After a very exciting day filming Baking Mad with Eric Lanlard yesterday, I came back to earth with a bit of a bump this morning. The school run was freezing, the washing mountain piled high and my baby boy not well at all. I still have a big smile on my face though and am so pleased that I went for it and enjoyed the experience. I feel even more inspired about my baking, which is amazing really given how much I loved it before. So today, to help with the reality blues I decided that a bit of baking was in order .
On Australia Day last week one of my Australian friends posted a picture of her lamingtons on Twitter and ever since I have been thinking about them. I have made them quite a few times before, but not for a while. If I had a Pinterest account I might have posted pictures of lamingtons on there, but I don’t (yet) so I made a mental note instead.
Lamingtons are essentially a plain sponge cut into squares, covered in chocolate and sprinkled with desiccated coconut. It’s not just any old sponge though, it is a sponge that is mostly eggs and flour, with a little bit of sugar and butter. The result is a sturdier sponge, (needed for the cutting into neat squares and then dunking in chocolate) that tastes amazing. A bit like a sponge/biscuit combo. The only thing that I can think of that compares is those little sponge fingers you can buy to make the base of your trifle with, except this sponge is not as crunchy as those by a long way.
There is no getting away from the fact that decorating lamingtons is a messy affair. Once dunked they need somewhere to ‘drip dry’ and the best place is on a cooling rack. My eldest daughter helped me with ours this evening. We had a lot of fun. It’s a great interpretation of messy play. As long as you don’t mind the licking of fingers, which will happen, my advice is to get stuck in and enjoy.
I should also mention that I have a special friend who moved to Australia last April for 3 years. I’m so proud of her for getting stuck into the Australian lifestyle and coping amazingly well with the change. So these cakes and this post is especially for Emily. I hope she makes some and can enjoy them too.
The recipe I use for reference is from Tanya Ramsay’s cookbook, Real Family Food’ (pg 224). I have made a few alterations for example, less chocolate icing because I had a fair bit left over when I made it to Tanya’s recipe, but that’s just my opinion. For tea time treat life saver, try making double the amount of sponge and freezing the extra squares until needed and icing them once defrosted.
What you will need
- 3 eggs
- 75g caster sugar
- 125g self raising flour
- 25g cornflour
- 3 tbsp hot water
- 25g unsalted butter, melted
For the chocolate icing
- 250g icing sugar
- 40g cocoa
- 7g unsalted butter, melted
- 110ml milk
- 25g desiccated coconut for sprinkling on top
Makes 16 squares
- Preheat the oven to 180c/350f/gas 4
- Lightly grease a medium rectangle shaped tin (approx 18cm x 23cm) and line with greaseproof paper
- Mix the eggs together in a large bowl until thick and creamy and then add the sugar and mix until dissolved
- Sieve in the flour and cornflour, then add the water and butter and mix with until smooth
- Pour into prepared tin and bake for about 30 mins.
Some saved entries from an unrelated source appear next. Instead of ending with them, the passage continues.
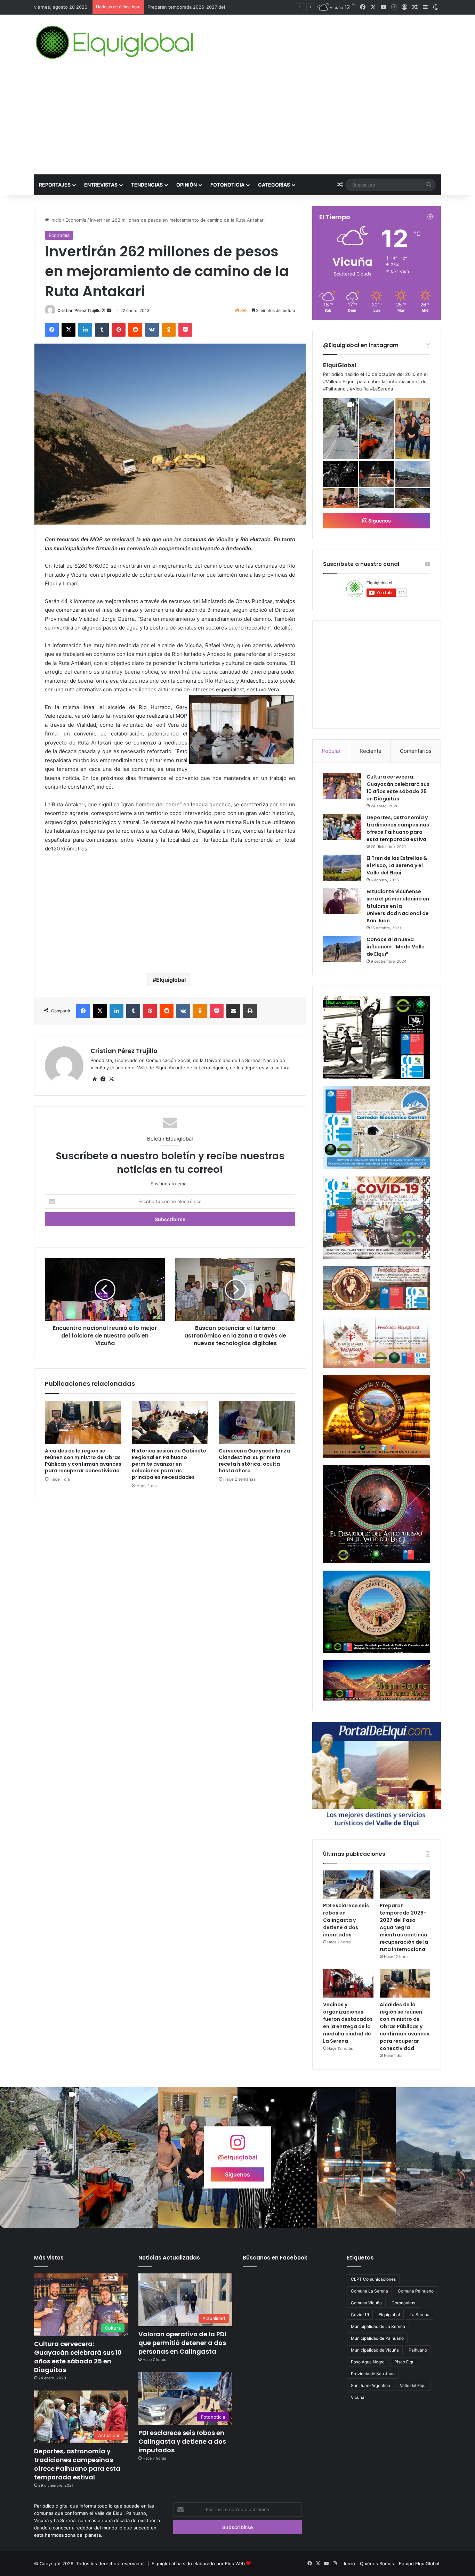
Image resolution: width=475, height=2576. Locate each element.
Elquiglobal (171, 979)
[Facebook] (52, 330)
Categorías (274, 185)
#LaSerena (381, 389)
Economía (75, 220)
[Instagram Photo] (376, 429)
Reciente (370, 751)
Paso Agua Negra (368, 2361)
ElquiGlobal (339, 365)
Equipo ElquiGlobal (419, 2563)
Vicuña (357, 2397)
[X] (68, 330)
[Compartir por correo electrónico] (233, 1011)
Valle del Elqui (413, 2385)
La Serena (419, 2314)
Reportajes (55, 185)
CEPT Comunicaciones (373, 2279)
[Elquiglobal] (115, 42)
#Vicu (356, 389)
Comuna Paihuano (416, 2291)
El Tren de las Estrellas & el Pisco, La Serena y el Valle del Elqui (397, 865)
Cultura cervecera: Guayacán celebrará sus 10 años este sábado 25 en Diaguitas (398, 787)
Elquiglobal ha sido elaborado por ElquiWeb (198, 2563)
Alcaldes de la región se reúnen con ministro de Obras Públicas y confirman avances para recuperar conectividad (83, 1460)
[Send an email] (109, 310)
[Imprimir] (250, 1011)
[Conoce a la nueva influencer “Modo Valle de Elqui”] (342, 949)
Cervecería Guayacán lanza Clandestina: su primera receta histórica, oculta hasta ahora (254, 1460)
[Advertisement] (237, 122)
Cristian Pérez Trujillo (78, 310)
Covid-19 (360, 2314)
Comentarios (416, 751)
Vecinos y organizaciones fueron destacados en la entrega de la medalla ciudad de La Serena (348, 2022)
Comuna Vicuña (366, 2302)
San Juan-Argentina (370, 2385)
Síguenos (379, 521)
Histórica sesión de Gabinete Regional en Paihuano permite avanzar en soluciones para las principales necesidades (169, 1464)
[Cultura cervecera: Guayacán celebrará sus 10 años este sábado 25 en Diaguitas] (342, 786)
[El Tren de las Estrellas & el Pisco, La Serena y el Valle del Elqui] (342, 868)
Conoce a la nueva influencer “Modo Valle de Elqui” (396, 946)
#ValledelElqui (338, 381)
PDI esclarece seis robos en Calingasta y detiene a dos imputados (346, 1920)
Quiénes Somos (377, 2563)
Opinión (186, 185)
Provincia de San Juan (373, 2373)
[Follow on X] (104, 310)
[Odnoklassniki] (169, 330)
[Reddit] (135, 330)
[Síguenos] (237, 2145)
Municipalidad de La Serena (378, 2326)
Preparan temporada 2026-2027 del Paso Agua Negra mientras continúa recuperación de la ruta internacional (404, 1927)
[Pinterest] (119, 330)
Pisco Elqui (405, 2361)
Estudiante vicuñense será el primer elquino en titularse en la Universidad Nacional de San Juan (398, 906)
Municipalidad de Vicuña (375, 2350)
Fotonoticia (227, 185)
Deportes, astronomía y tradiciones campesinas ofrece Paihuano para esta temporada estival (398, 828)
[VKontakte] (152, 330)
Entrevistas (101, 185)
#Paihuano (334, 389)
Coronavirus (403, 2302)
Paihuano (418, 2350)
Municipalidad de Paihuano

Place on a wire cooling rack and allow to cool completely. Trim off any golden edges and then cut into medium sized squares. Though you might want to cut into smaller squares if you are making this mostly for kiddie consumption, or even use a cookie cutter for fun shapes, (although there will be some excess sponge with this option)
- For the chocolate icing sieve the icing sugar and cocoa powder into a large bowl, add the milk, water and butter and stir together until smooth. Then, put the bowl over a pan of hot water and stir again until silky and glossy. Add a dash more milk if you think it is looking a bit thick or stiff.
- Use a fork to hold the sponge squares and dunk into the chocolate icing until completely covered. Pull out and let it drip for a few seconds over the bowl and then place on a cooling rack and sprinkle with the coconut. Leave to set and then tuck in. These are best eaten on the day you make them but can be kept for up to 3 days in an airtight container. As the letter for the first ever AlphaBake blog challenge is ‘L’ it would be rude not to enter this blog post. The Alpha Bake challenge is hosted this month by Ros from The More Than Occasional Baker blog. Ros shares the hosting of this challenge with Caroline from Caroline Bakes blog. Looking forward to seeing all the other entries.